» Given problem
Recast the data below, from the line with "1-284-07968-6 (811, 443)" up to and including the line with "All Formats (517, 759)", as a Markdown table with the columns Row and Line. Give each line its own row number, and leave out any blank lines.

» Supplied information
★ ★ ★ ★ ★ ★ ★

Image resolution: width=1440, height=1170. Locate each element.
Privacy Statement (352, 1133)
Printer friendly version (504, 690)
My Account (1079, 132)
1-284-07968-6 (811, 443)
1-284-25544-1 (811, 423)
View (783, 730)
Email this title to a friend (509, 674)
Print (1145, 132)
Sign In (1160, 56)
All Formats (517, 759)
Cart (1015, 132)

★ ★ ★ ★ ★ ★ ★

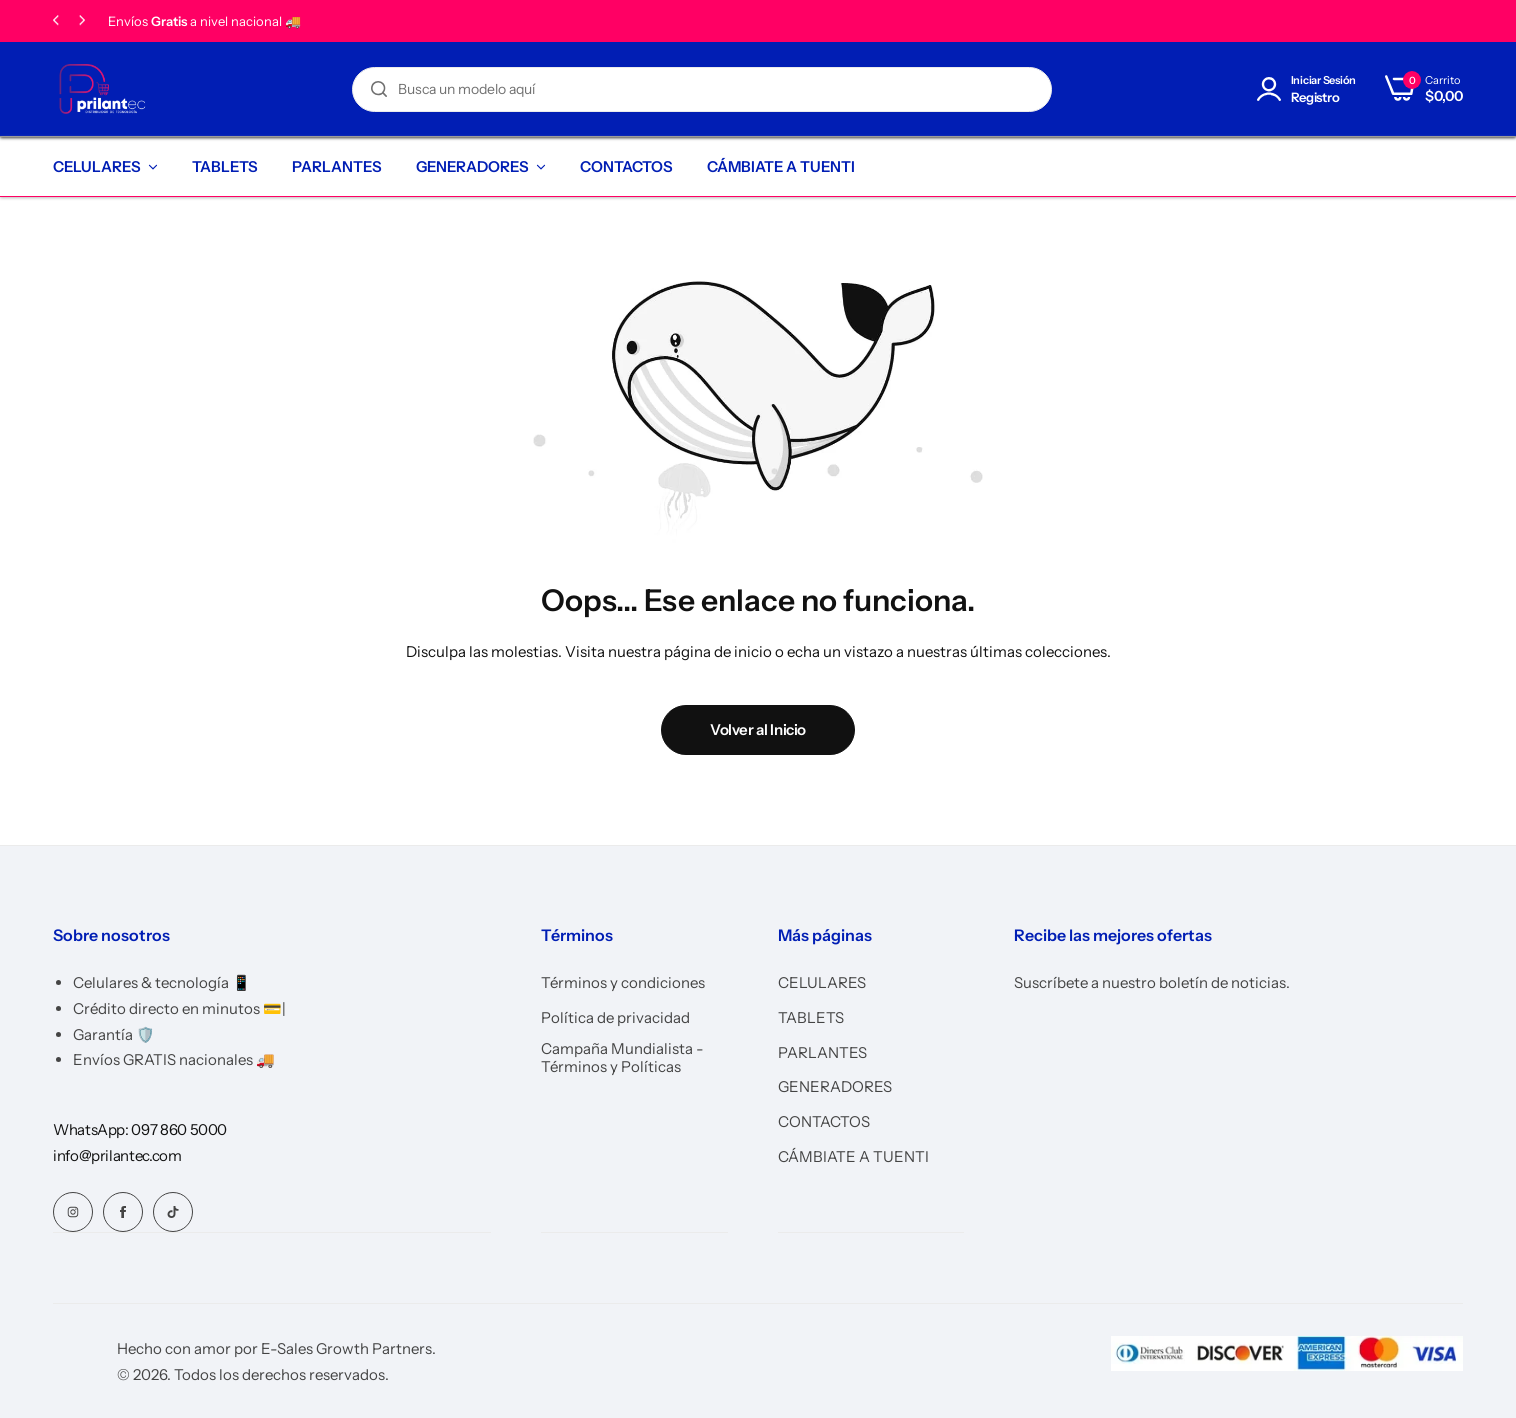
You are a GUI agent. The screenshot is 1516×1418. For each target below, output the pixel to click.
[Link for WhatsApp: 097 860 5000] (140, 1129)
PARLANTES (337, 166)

★ ★ ★ ★ ★ ★ ★

» The completed task
| Row | Line |
|---|---|
| 1 | 1-284-07968-6 (811, 443) |
| 2 | 1-284-25544-1 (811, 423) |
| 3 | View (783, 730) |
| 4 | Email this title to a friend (509, 674) |
| 5 | Print (1145, 132) |
| 6 | Sign In (1160, 56) |
| 7 | All Formats (517, 759) |